# [Given task]
Return every line of the material below that contains the string "each".

# [Data entries]
—————

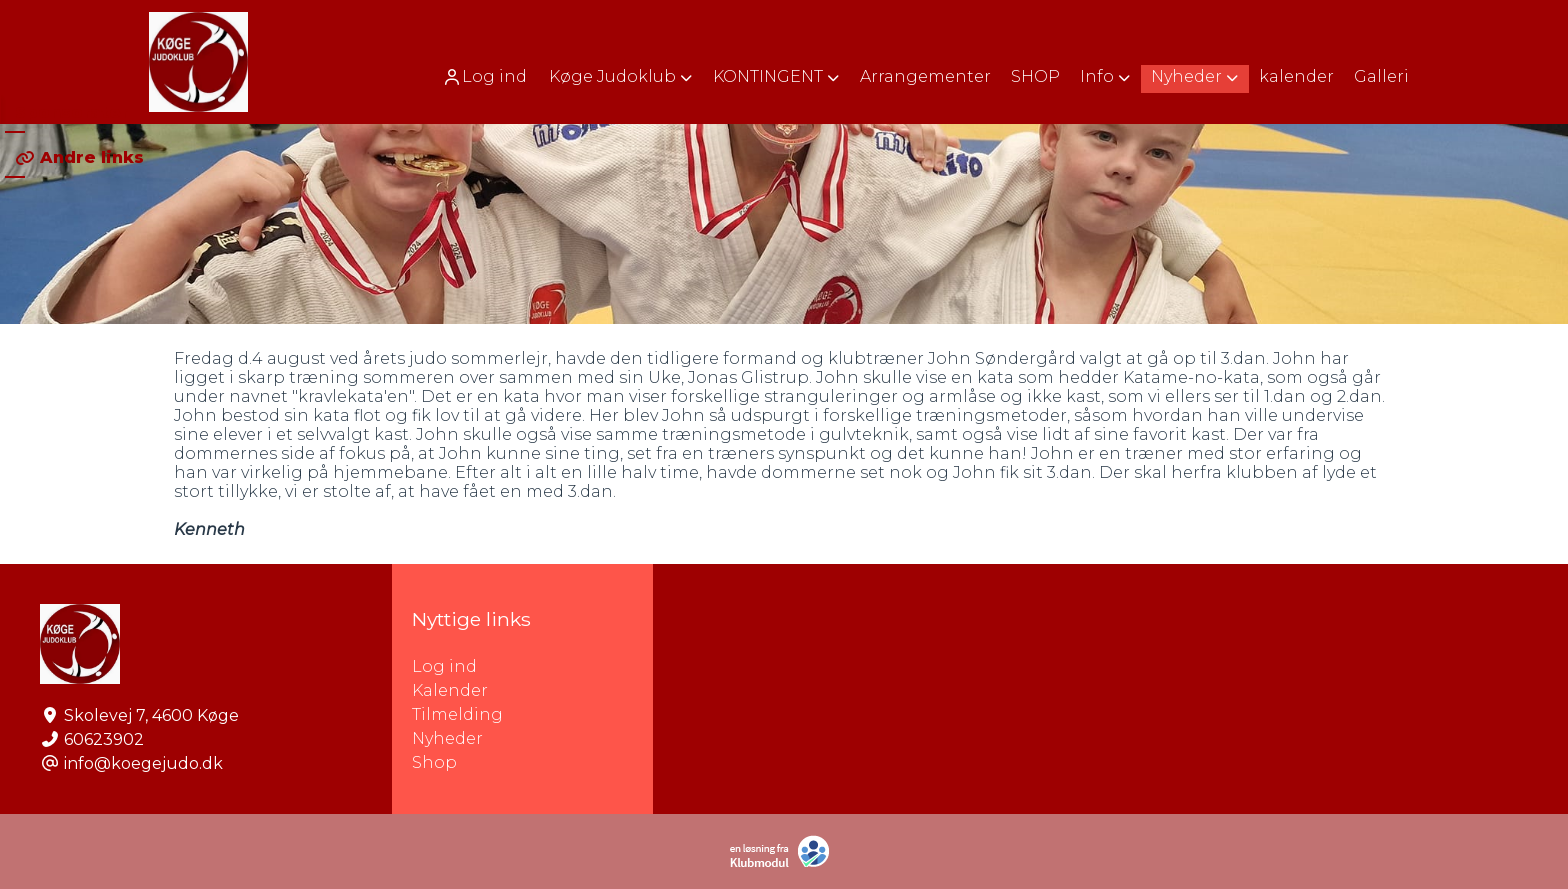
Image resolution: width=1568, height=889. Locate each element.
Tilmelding (457, 714)
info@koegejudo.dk (143, 763)
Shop (434, 762)
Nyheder (447, 738)
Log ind (484, 77)
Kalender (450, 690)
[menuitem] (486, 76)
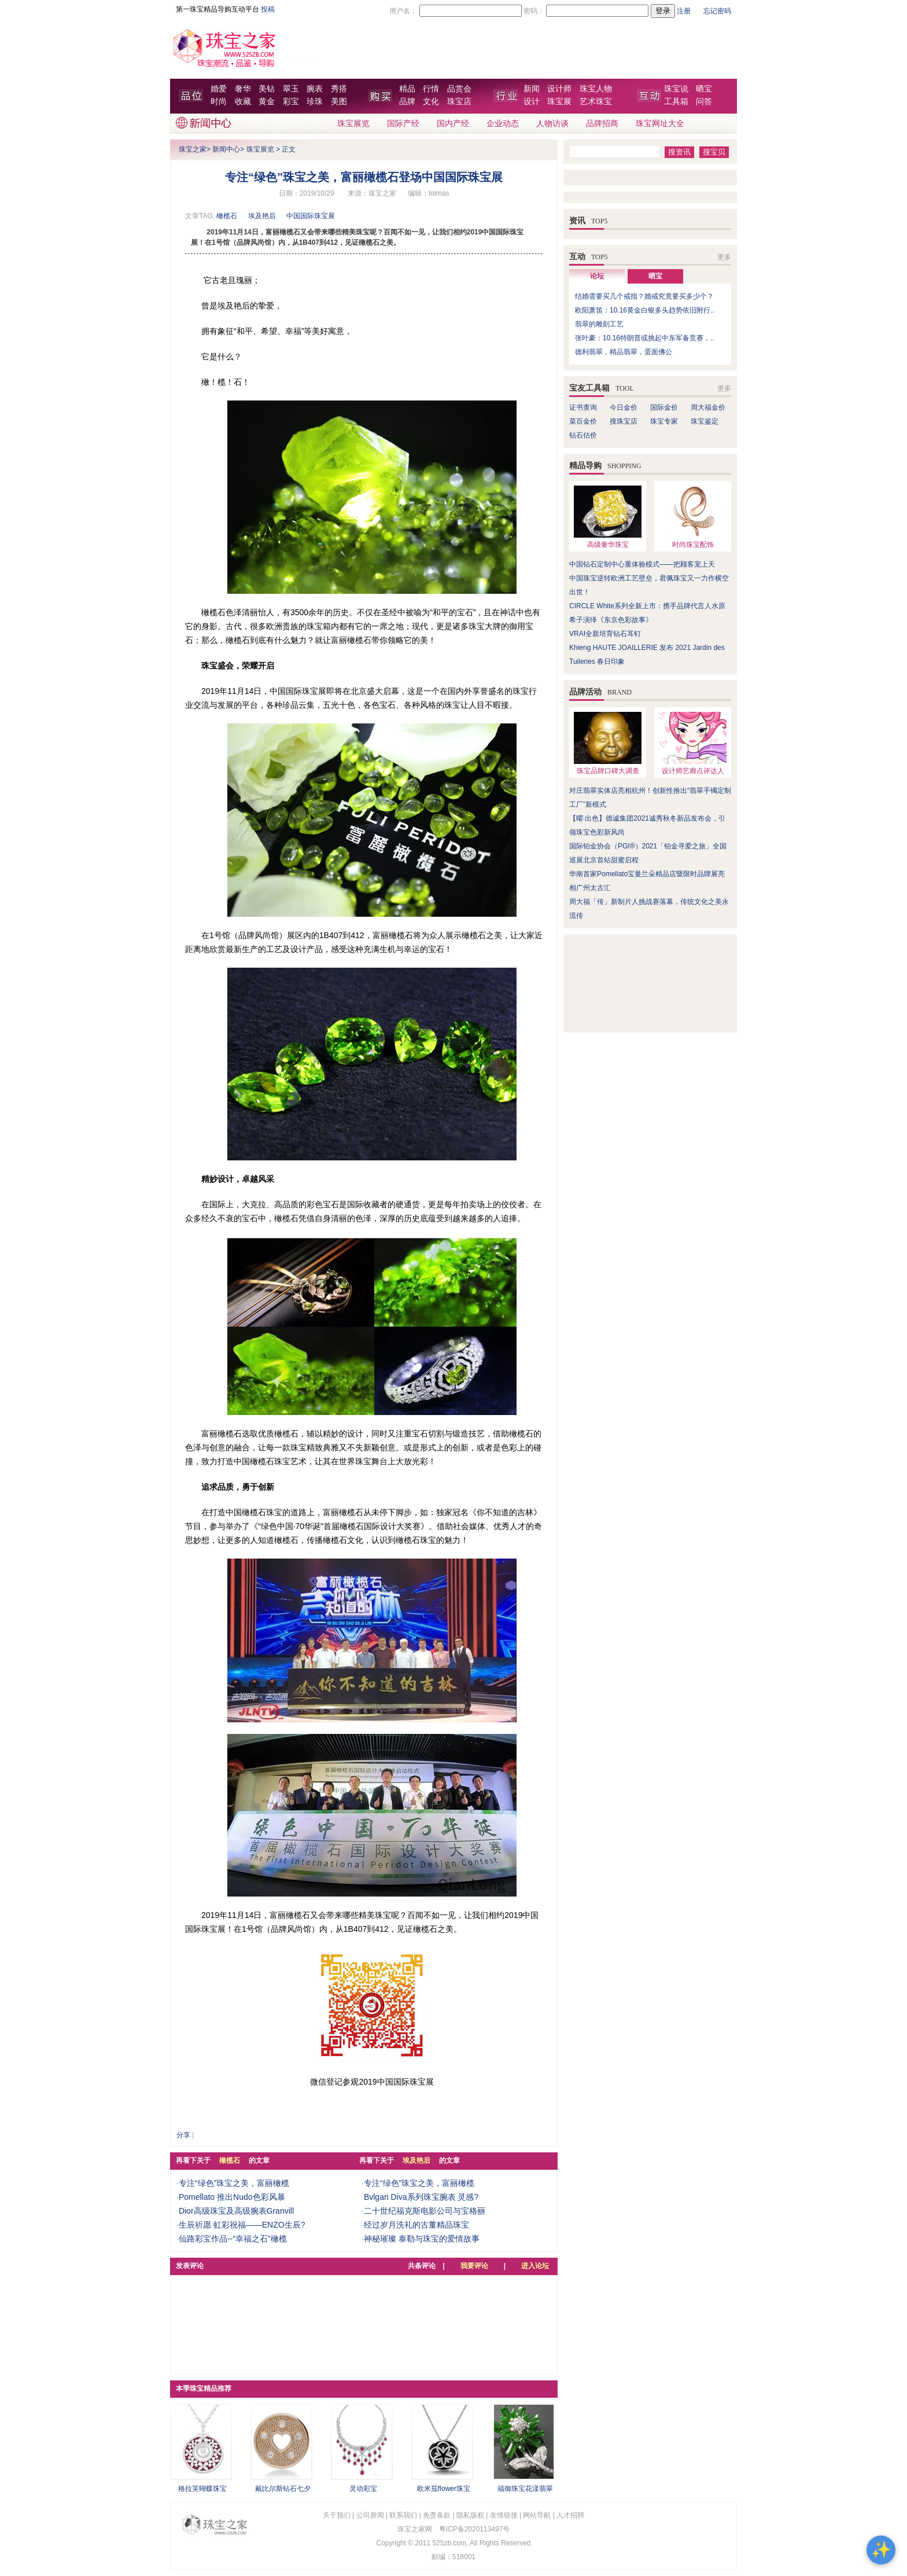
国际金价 (664, 407)
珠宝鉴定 (704, 421)
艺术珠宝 (596, 101)
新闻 (531, 88)
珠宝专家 (664, 421)
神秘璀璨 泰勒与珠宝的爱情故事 (422, 2238)
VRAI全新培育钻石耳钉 (605, 634)
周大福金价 (708, 407)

—————

# [Output for this task]
Image resolution: width=1568, height=889. Locate each element.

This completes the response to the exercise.